St. Colette of Corbie, St. Agnes of Bohemia, St. Chrodegang

St. Colette of Corbie
Founder of Colettine Poor Clares (Clarisses), born 13
January 1381, at Corbie in Picardy, France; died at Ghent, 6 March, 1447. Her father, Robert
Boellet, was the carpenter of the famous Benedictine Abbey of Corbie; her mother's name was
Marguerite Moyon. Colette joined successively the Bequines, the Benedictines, and the Urbanist Poor
Clares. Later she lived for a while as a recluse. Having resolved to reform the Poor Clares, she
turned to the antipope, Benedict XIII (Pedro de Luna), then recognized by France as the rightful
pope.
Benedict allowed her to enter to the order of Poor Clares and empowered
her by several Bulls, dated 1406, 1407, 1408, and 1412 to found new convents and complete the reform
of the order. With the approval of the Countess of Geneva and the Franciscan Henri de la Beaume, her
confessor and spiritual guide, Colette began her work at Beaume, in the Diocese of Geneva. She
remained there but a short time and soon opened at Besancon her first convent in an almost abandoned
house of Urbanist Poor Clares. Thence her reform spread to Auxonne (1410), to Poligny, to Ghent
(1412), to Heidelberg (1444), to Amiens, etc.

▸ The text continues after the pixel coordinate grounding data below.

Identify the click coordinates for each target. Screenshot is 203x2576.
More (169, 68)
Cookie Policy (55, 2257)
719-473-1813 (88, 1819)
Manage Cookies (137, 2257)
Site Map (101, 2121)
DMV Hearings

To the seventeen convents founded
during her lifetime must be added another begun by her at Pont-a-Mousson in Lorraine. She also
inaugurated a reform among the Franciscan friars (the Coletani), not to be confounded with the
Observants. These Coletani remained obedient to the authority of the provincial of the Franciscan
convents, and never attained much importance even in France. In 1448 they had only thirteen
convents, and together with other small branches of the Franciscan Order were suppressed in 1417 by
Leo X. In addition to the strict rules of the Poor Clares, the Colettines follow their special
constitutions sanctioned in 1434 by the General of the Franciscans, William of Casale, approved in
1448 by Nicholas V, in 1458 by Pius II, and in 1482 by Sixtus IV.
St. Colette was beatified
23 January, 1740, and canonized 24 May, 1807. She was not only a woman of sincere piety, but also
intelligent and energetic, and exercised a remarkable moral power over all her associates. She was
very austere and mortified in her life, for which God rewarded her by supernatural favours and the
gift of miracles. For the convents reformed by her she prescribed extreme poverty, to go barefooted,
and the observance of perpetual fast and abstinence. The Colettine Sisters are found today, outside
of France, in Belgium, Germany, Spain, England, and the United States.